Mais le plus remarquable est sans doute la découverte d’une paire de glandes spéciales situées à l’extrémité du fémur de chaque patte. Ces glandes fémorales sont connues depuis longtemps, mais n’avaient jusqu’ici été observées qu’à raison d’une glande par patte. L’existence d’une double glande fémorale sur chaque patte est donc une vraie surprise et pose des questions sur les relations phylogénétiques entre les espèces qui en possèdent et sur la façon dont ce caractère remarquable a évolué dans ce groupe d’araignées.

 

La nature et le rôle exact du composé chimique émis par la glande fémorale restent encore obscurs. Cet organe pourrait produire une substance qui rendrait la prédation moins périlleuse, ou encore émettre un signal spécifique évitant des attaques entre congénères ou le cannibalisme. En effet, la vue de ces araignées est faible, mais leur odorat est par contre bien développé.

 

 
Certaines bactéries intestinales jouent un rôle actif dans la perte de poids
 

Dans le cadre d’un régime hypocalorique, certaines personnes voient leur cholestérol sanguin baisser sensiblement, leur taux de sucre dans le sang amélioré ou encore leur tour de taille diminuer.
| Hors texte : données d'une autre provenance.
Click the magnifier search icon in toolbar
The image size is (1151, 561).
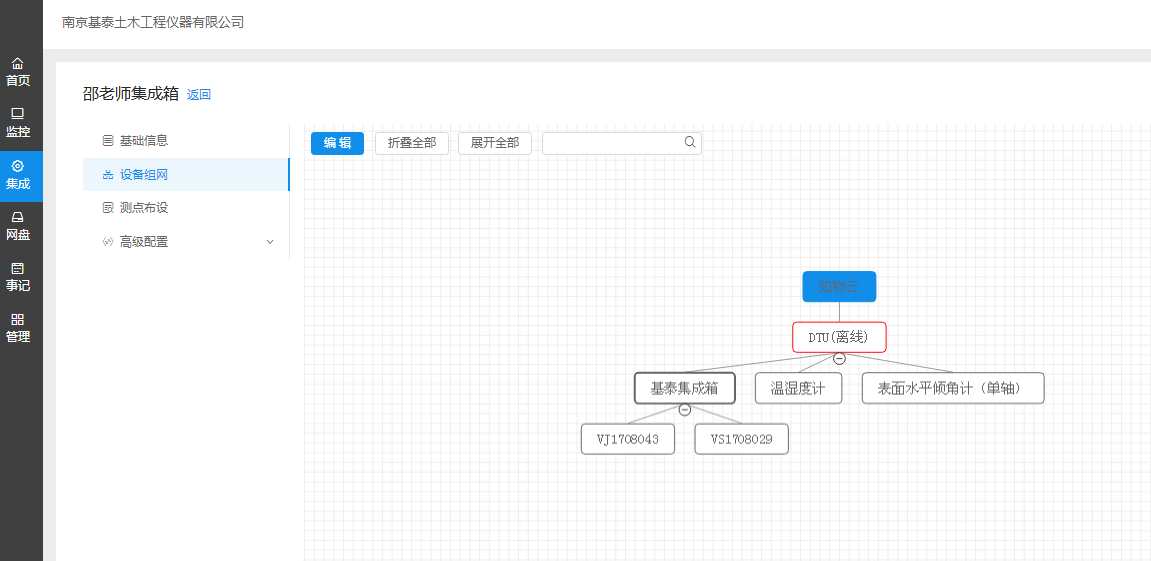click(690, 143)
Pour le même effort, d’autres adeptes d’un tel régime seront moins récompensées. Pourquoi? La réponse potentielle résiderait dans le taux élevé d’Akkermansia muciniphila dans le premier groupe. C’est le constat posé par l’équipe du Pr Patrice Cani (Louvain Drug Research Institute de l’UCL) et l’équipe du professeur Karine Clément (Institute of Cardiometabolism And Nutrition, en France).

 

Akkermansia muciniphila est une bactérie présente dans le système digestif. Chez l’animal de laboratoire, elle joue un rôle majeur dans la protection contre l’obésité.
 

Chez l’être humain, son action était moins connue. Les deux équipes de recherche ont exploré chez 49 sujets, en surpoids ou obèses, les liens pouvant exister entre l’abondance d’Akkermansia muciniphila, les marqueurs de la santé humaine (diabète, risques cardiovasculaires), un régime hypocalorique et le microbiote intestinal. Ils ont découvert que la présence d’Akkermansia muciniphila est davantage associée à une baisse du cholestérol sanguin, une diminution du tour de taille ainsi qu’à l’augmentation de la sensibilité à l’insuline.